Prévoyez un bon CD pendant que vous jouez à Flight Simulator X. Parce qu'à moins d'être un inconditionnel de la compil en 25CD des moteurs d'avions les plus célèbres, vous allez rapidement vous endormir. A noter également un instructeur de vol sous antidépresseurs, qui même lorsque que vous allez crasher votre 747 et ses passagers restent d'un calme olympien pour vous donner les dernières directives.
Bon, soyons clairs. Flight Simulator ne fait pas partie des jeux dont on peut juger la maniabilité avec un clavier. Il faut obligatoirement posséder un bon joystick voire un palonnier pour s'en sortir sans trop de casse. À côté de cela, les efforts pour améliorer les conditions réelles de pilotage (sol plus détaillé et météo en temps réel) ont le mérite de donner un nouvel intérêt à la simulation.
Que ce soit en vol libre ou dans des missions, Flight Simulator X a une durée de vie quasi illimitée. Avec une progression bien dosée, et une foule de paramètres pour personnaliser la difficulté, le jeu garantit des heures de vol, aussi bien pour ceux qui poussent le vice à faire un Paris Tokyo en conditions réelles (bonjour la dose de café) ou ceux qui veulent se taper un trip en pilotant plus arcade.

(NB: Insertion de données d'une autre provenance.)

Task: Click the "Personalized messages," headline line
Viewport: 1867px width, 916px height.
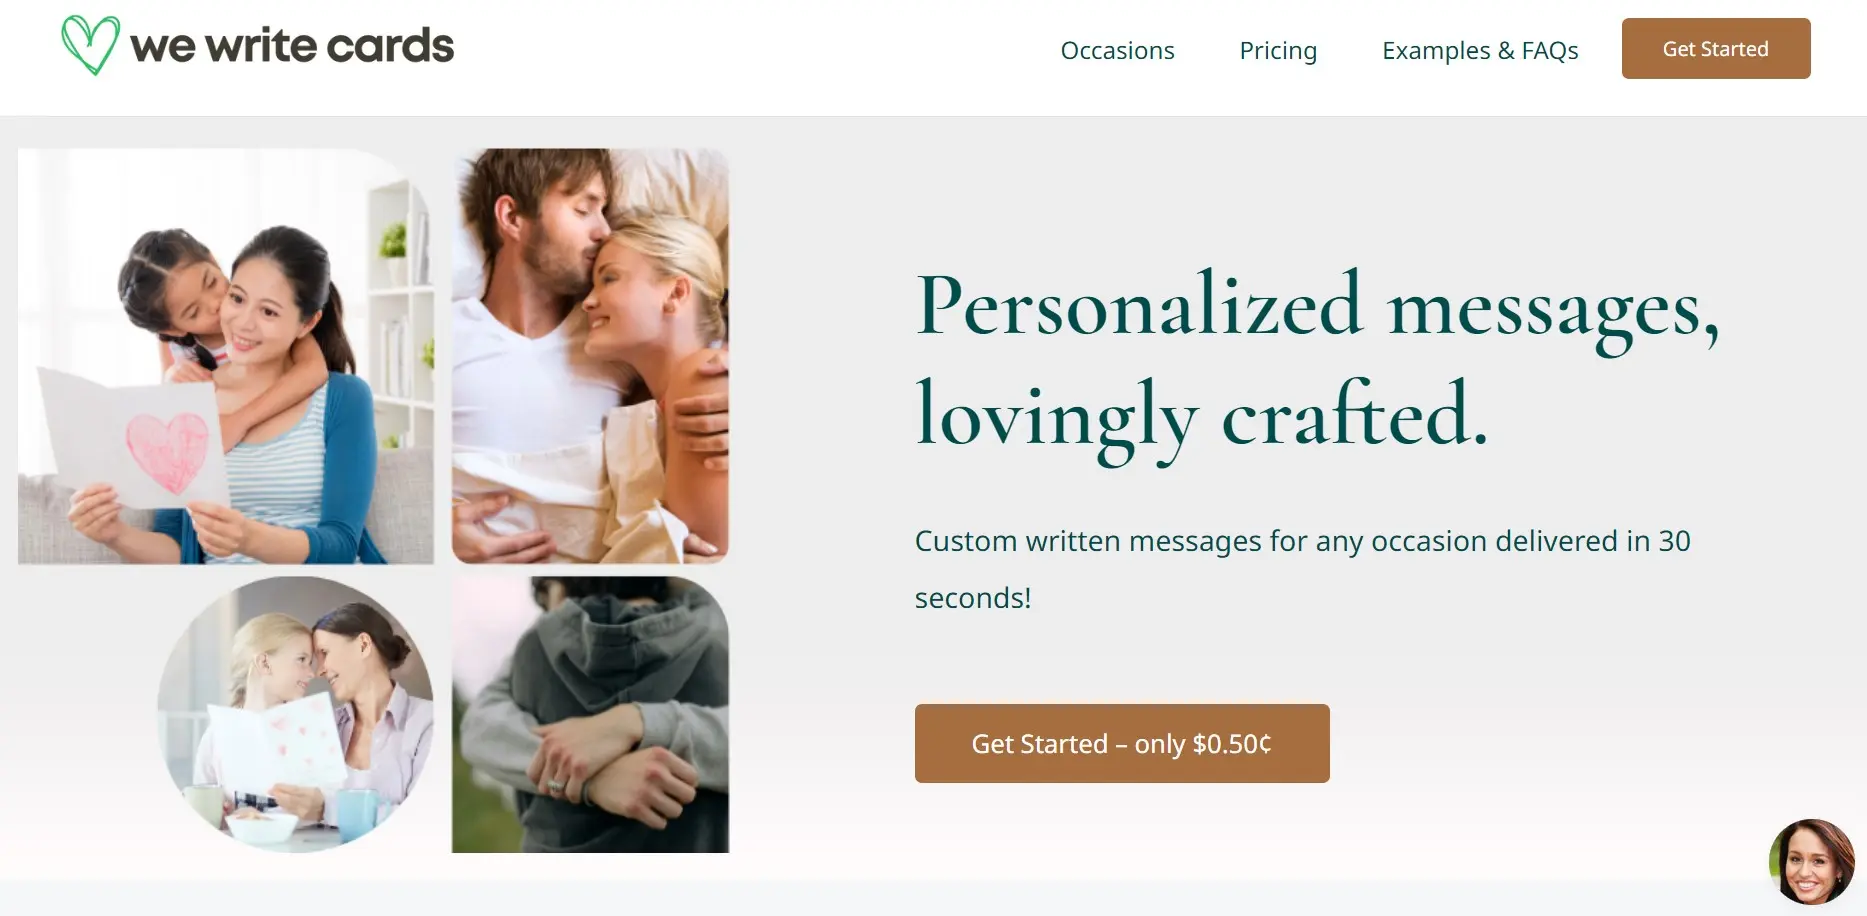Action: tap(1317, 306)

La grande diversité des missions constitue la trame du jeu. Entre les hélico, les ULM, les coucous et les avions de ligne, vous aurez de quoi en faire et en refaire. Chaque appareil ayant un pilotage propre, il va falloir se plonger dans les procédures pour s'en sortir aussi bien que Pappy Boyington dans les Têtes Brulées.